Before Eddie arrived, Steve gave himself a quick glance—not out of vanity, but habit: athletic shorts, the black tank top that used to belong to Eddie—tight at the shoulders because of it—freshly trimmed beard. The nail polish was still holding on: ten different colors Eddie had picked at random, like his hand was a string of lights. Steve thought he had never felt more at ease in his own skin. Maybe because now that skin carried marks that tied him to someone else: colors, flowers, small shared decisions.

The heat of the night rose from the grass with that sweet smell of earth and sap. Cicadas hummed their constant drone. Beyond the circle of light, the woods sat dark and friendly. A distant owl. And above, a wide sky, scattered with stars. Steve drew in a breath like he could store it away for later, just in case.

He heard him before he saw him: twigs snapping, a muffled laugh, fabric brushing against leaves. And then Eddie stepped into the clearing.

It happened every time—Steve didn’t know what to do with his hands, like his body was too small for everything he wanted to feel at once. Eddie’s hair was long, healthy, curls falling in elegant disarray, sprinkled with silly flowers Steve had tucked in during their afternoon walk. Crooked, imperfect, beautiful. He was barefoot; his nails painted black, catching the lantern light. The cut-off jean shorts tipped toward indecent with each step, and the old T-shirt of Steve’s—sliced at the sides so it hung loose—skimmed his thighs. In another life, the outfit would have been pure provocation. Tonight it was something else entirely: proof that Eddie was okay. That he was playing. That he could let himself be soft.

“You’re going to ruin me for any other setting,” Steve said quietly, once he found his voice. It wasn’t a throwaway compliment. It was a fact.

Eddie smiled with that shy little flush Steve adored, the kind nobody else ever saw.

“Just following the dress code: summer, woods, and your face staring at me like you’re about to buy me,” he murmured, toying with the hem of his shirt.

Steve welcomed him with a steady hand on his back—that simple gesture that meant you’re with me without saying it out loud. He pointed to the blanket, and Eddie dropped down cross-legged, easy, like the grass belonged to him. Steve uncorked the wine with care. The cork came out with a soft sigh. The fruity scent mixed with the smell of grass and the warm metal of the lanterns.

“It’s nothing fancy,” Steve said, offering him a cup.

“Neither am I,” Eddie shot back, eyes flashing dark amusement. “And you still like me.”

There it was—the timidity leaking through the cracks. The line was meant as a joke, but underneath it clung to a question: do you really like me like this? Steve heard it even unspoken.
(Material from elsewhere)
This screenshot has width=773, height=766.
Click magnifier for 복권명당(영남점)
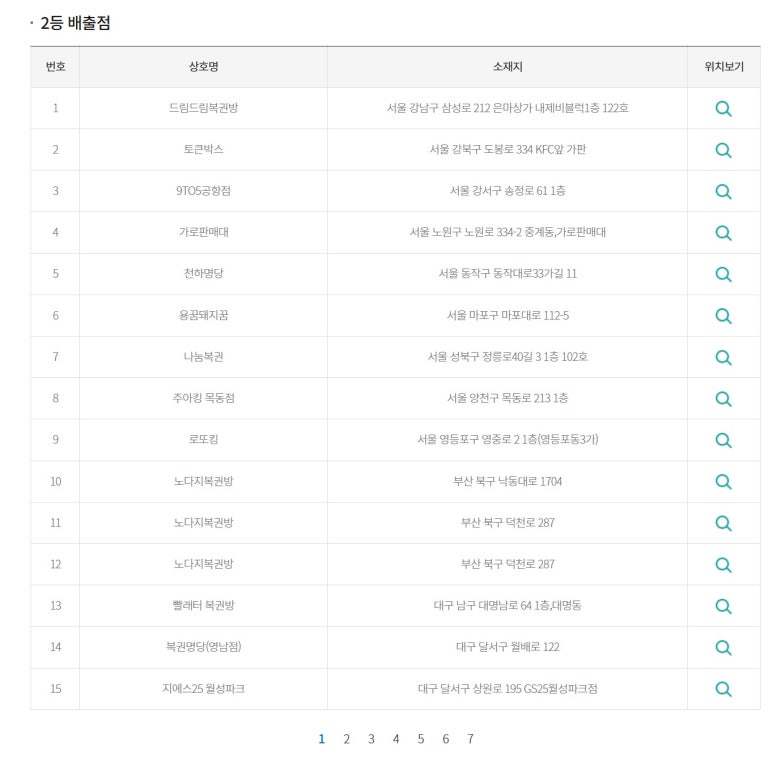tap(723, 647)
His kind of sharpness wasn’t from books or theories—it was from reading tight shoulders, noticing when Eddie touched his earlobe in doubt, weighing the air.

“I love you like this,” he answered, and placed an olive in Eddie’s palm like it was a gift. Their fingers brushed. Eddie lowered his gaze, smiled only with his mouth, and leaned a little closer toward the middle of the blanket, as if his body knew exactly where to fit.

Steve let him set the pace. It was a promise he renewed every day: to guide without pushing, to hold without gripping too tight. He’d learned to be a kind of steady that didn’t need proving. All he needed was to be here. To know a few things for certain: that Eddie could wear flowers in his hair and black polish on his nails, could laugh like a kid when he felt safe and turn sharp-edged when the world demanded it; that he could be all of it and still be Eddie. And that Steve would be the man who looked at every shift with the same wonder.

He switched on the player. The tape caught on the first try. A clean guitar line, a gentle drumbeat, a warm voice: Time After Time. He didn’t need to sing along—he wouldn’t risk breaking the bubble with borrowed words—but it was there, recognizable. Others would follow: Fleetwood Mac, Phil Collins, Sade. Songs Steve had recorded in silence with the windows open, trying to capture something that sounded like summer, like promise, like we’re okay. Each track was a confession he hadn’t known how to speak.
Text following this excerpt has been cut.